Дальнейшие события привели к печаль ному итогу. Угощённые злодеем-крадуном брат с зятем, приняв слоновые дозы успокоительного, через полчаса провалились в сон, а сам Иван, оказавшийся более стойким, пошёл в лес и, под воздействием успокоительного заснул в снегу и намертво замёрз…
В школе в этот день мы писали сочинение. Валентина Михайловна – преподавательница русского языка, литературы и географии предостерегала нас о недопустимости применения глупого построения фраз. Особенно она выделяла сочинение Витьки Хитрова двухгодичной давности. Полноватая учительница возмущалась:
– Вы только послушайте, что написал выдающийся балбес: «Герасим был очень сильным и добрым. Он имел барыню и собаку. Когда барыня стала возражать против собаки, он её утопил…» Вот сами подумайте: как он мог иметь барыню? Это барыня имела его, как крепостного. К тому же не ясно, кого из них он утопил…
В смешливом настроении, под впечатлением о Витькином «художественном произведении» я пришел домой и узнал о кончине кошки и Ивана…
Время шло. Мурка превратилась в красивую умную кошку, замечательно истребляющую мышей и крыс. Года через полтора она сама стала приносить потомство, которое охотно брали на свинарник. Количество крыс там было запредельным, а дети Мурки сумели его значительно проредить.

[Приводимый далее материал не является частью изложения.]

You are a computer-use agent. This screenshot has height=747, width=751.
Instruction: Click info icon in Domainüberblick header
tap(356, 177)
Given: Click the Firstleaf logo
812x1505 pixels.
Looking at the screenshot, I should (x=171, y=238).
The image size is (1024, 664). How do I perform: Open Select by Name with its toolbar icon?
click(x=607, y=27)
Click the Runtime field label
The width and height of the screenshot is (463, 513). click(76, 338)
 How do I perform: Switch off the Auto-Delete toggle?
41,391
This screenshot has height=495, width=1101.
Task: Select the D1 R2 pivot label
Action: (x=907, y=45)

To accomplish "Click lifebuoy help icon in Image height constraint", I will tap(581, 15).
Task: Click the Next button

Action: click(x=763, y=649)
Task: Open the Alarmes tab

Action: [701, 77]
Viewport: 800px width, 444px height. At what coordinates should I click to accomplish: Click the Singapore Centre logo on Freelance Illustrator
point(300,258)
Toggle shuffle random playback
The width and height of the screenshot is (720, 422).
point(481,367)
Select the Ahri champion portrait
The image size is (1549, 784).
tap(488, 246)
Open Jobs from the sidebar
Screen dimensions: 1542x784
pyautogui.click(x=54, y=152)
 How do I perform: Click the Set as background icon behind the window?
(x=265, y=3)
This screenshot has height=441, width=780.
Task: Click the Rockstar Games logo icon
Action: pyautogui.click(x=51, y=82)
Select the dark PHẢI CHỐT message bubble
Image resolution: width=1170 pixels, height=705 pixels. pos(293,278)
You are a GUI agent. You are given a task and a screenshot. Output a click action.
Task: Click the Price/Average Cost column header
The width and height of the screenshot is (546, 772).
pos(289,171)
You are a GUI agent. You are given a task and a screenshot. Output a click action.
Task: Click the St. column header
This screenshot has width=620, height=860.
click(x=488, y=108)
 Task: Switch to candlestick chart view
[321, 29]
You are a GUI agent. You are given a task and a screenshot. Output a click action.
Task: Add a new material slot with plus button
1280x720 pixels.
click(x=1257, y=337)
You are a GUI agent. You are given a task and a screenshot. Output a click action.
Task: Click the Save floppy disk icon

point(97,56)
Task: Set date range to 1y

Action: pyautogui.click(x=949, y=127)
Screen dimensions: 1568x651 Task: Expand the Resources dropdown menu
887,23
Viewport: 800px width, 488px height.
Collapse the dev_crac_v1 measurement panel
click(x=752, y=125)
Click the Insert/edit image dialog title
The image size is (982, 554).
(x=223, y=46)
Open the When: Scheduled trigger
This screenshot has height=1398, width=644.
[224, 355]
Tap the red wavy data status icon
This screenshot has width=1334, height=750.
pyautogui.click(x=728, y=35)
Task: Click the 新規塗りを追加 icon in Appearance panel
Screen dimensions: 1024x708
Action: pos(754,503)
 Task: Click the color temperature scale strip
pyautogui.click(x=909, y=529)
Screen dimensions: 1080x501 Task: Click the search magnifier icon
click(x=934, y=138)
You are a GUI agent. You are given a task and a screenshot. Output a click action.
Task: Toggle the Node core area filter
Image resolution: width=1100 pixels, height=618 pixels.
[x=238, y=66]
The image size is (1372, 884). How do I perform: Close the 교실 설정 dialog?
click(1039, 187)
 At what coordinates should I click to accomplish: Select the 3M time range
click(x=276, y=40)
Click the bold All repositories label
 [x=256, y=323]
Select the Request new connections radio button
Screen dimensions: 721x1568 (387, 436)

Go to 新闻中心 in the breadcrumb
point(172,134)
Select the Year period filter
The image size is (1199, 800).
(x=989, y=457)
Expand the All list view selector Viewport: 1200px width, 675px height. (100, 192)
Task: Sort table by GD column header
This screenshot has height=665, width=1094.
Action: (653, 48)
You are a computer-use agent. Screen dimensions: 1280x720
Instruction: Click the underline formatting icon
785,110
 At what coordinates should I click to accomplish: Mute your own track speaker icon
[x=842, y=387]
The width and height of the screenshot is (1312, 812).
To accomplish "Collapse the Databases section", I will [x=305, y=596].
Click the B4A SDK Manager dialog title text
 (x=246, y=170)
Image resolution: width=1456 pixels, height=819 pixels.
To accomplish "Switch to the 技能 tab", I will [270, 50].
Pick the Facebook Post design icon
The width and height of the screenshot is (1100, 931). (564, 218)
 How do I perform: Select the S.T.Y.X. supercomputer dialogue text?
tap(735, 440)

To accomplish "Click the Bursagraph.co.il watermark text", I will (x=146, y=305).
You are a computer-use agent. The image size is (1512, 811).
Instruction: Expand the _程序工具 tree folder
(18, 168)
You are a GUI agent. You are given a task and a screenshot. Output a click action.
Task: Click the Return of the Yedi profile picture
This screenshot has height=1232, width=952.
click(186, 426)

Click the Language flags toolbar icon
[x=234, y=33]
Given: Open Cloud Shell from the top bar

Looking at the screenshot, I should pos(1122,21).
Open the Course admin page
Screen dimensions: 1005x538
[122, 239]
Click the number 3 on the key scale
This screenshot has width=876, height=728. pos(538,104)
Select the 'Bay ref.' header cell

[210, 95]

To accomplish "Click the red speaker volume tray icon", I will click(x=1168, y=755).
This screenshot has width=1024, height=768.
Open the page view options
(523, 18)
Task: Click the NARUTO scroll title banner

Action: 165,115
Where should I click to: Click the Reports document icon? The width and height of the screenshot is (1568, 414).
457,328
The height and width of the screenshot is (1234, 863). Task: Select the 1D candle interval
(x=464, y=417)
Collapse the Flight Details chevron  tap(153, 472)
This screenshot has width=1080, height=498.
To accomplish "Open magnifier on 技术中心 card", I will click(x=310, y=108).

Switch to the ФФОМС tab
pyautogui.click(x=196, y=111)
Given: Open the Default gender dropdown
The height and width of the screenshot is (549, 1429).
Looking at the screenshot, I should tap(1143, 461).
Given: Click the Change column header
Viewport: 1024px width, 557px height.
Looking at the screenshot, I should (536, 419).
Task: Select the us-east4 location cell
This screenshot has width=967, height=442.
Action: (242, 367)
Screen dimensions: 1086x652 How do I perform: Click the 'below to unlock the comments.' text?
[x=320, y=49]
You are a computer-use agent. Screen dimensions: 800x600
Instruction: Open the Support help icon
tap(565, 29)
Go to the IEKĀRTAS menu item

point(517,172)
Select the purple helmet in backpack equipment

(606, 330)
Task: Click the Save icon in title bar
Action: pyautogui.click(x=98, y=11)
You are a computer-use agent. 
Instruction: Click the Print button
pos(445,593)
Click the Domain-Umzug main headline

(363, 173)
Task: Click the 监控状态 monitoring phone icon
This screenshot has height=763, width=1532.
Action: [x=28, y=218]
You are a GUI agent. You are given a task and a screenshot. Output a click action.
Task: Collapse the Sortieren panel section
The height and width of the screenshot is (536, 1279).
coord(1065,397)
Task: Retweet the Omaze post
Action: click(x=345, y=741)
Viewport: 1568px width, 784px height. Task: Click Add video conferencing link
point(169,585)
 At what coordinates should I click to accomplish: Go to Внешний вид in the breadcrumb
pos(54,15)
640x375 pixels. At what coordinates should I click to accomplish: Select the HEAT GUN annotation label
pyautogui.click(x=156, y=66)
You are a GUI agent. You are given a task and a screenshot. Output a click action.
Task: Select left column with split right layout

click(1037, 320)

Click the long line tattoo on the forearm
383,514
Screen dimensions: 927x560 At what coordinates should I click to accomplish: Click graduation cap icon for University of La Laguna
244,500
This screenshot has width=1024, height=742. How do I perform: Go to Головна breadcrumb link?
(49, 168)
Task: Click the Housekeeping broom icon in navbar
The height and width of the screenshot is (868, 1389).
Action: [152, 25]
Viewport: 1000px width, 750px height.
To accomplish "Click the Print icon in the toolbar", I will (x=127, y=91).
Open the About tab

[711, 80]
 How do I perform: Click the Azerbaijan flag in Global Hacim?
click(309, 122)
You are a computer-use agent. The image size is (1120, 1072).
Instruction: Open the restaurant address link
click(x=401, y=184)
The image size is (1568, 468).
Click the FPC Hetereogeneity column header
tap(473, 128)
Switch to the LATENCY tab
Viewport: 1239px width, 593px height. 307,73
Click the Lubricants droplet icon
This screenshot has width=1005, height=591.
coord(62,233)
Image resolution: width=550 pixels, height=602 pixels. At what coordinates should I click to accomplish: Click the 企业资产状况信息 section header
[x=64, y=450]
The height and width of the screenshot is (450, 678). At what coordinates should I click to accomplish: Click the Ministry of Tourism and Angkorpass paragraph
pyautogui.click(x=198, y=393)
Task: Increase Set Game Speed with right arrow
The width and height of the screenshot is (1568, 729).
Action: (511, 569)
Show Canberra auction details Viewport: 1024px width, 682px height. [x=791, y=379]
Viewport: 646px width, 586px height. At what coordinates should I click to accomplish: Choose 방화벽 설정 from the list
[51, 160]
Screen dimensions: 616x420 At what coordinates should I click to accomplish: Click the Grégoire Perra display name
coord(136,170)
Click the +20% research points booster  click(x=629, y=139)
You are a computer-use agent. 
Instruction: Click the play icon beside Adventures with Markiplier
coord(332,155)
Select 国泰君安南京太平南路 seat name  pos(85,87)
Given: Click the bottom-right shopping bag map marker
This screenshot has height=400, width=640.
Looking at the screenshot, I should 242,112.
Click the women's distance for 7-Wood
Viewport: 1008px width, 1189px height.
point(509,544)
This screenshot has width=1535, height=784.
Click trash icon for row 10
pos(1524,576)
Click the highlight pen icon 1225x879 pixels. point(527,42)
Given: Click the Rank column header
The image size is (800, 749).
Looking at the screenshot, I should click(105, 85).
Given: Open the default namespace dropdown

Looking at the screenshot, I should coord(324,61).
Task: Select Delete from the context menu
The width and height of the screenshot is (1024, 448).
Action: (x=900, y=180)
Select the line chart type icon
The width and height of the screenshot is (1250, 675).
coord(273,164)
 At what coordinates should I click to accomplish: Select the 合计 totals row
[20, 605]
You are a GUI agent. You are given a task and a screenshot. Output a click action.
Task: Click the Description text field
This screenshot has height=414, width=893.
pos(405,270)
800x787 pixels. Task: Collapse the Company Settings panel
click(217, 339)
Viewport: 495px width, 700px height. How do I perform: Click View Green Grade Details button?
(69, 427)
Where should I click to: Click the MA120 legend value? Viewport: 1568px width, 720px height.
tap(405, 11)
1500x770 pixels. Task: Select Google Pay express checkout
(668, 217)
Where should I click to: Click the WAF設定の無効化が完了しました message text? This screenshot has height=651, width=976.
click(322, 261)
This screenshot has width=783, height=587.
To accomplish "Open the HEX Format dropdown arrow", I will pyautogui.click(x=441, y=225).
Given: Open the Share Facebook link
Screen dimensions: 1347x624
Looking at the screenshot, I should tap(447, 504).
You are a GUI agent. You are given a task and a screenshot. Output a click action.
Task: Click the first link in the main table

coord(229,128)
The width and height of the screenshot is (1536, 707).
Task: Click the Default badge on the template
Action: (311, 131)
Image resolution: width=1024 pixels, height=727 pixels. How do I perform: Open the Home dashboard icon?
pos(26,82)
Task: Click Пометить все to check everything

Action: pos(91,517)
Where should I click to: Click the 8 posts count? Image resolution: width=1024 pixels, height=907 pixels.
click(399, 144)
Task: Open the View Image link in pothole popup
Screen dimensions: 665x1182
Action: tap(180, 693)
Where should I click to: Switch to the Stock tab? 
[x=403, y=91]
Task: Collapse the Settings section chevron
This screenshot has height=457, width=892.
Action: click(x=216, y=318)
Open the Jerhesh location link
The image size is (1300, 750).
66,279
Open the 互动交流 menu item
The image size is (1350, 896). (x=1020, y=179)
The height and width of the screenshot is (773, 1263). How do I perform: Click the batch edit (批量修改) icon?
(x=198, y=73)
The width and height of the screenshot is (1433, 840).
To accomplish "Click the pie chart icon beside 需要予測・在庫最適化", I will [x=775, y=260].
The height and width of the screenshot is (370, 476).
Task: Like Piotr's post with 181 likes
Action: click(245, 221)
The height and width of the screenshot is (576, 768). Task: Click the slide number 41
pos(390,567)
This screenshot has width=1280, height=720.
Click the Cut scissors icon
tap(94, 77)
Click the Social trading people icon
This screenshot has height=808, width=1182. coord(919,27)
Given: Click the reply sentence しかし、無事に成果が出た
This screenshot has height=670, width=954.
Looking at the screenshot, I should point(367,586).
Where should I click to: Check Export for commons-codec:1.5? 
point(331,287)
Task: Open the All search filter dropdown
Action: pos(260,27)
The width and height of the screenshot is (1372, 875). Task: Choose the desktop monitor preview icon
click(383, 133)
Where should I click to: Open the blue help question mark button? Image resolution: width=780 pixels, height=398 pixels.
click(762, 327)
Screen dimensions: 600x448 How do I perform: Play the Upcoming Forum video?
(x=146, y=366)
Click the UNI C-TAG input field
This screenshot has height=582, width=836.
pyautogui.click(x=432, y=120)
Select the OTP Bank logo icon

В 1970-ом году, после грандиозного весеннего половодья, нас, ребят с улицы Перспективной охватила очередная ребячья дурь. Мы начитались книг о прирученных птицах, охотничьих и просто домашних, после чего решили заняться одомашниванием скворцов, грачей и прочих пернатых, благо недостатка в них не было: в парке, в начале июня, под деревьями, в кустах, в траве попадались десятки птенцов, не умеющих ещё летать. Мы принялись их собирать и размещать в пустующих кроличьих клетках.
Наша семья отличалась необыкновенной демократичностью нравов, поэтому окрестные ребята постоянно околачивались на нашем участке – им импонировала относительная свобода, предоставляемая родителями мне, брату и сестре. Мы постоянно что-то строили, изобретали, тащили всяческий хлам в огород или на просторные зада за участком. Витька Хитров хоть и был постарше нас, да ещё важничал, что дружен с великовозрастными хулиганами, регулярно отирался около нашего дома и увлёкся дрессировкой пернатых. Его богатое воображение, к сожалению, сочеталось с необычайной тёмной дремучестью, отчего результаты оставались плачевными. В клетках разместился десяток грачат, галчат и скворчат. Мы их кормили земляными червями, которых они охотно поедали.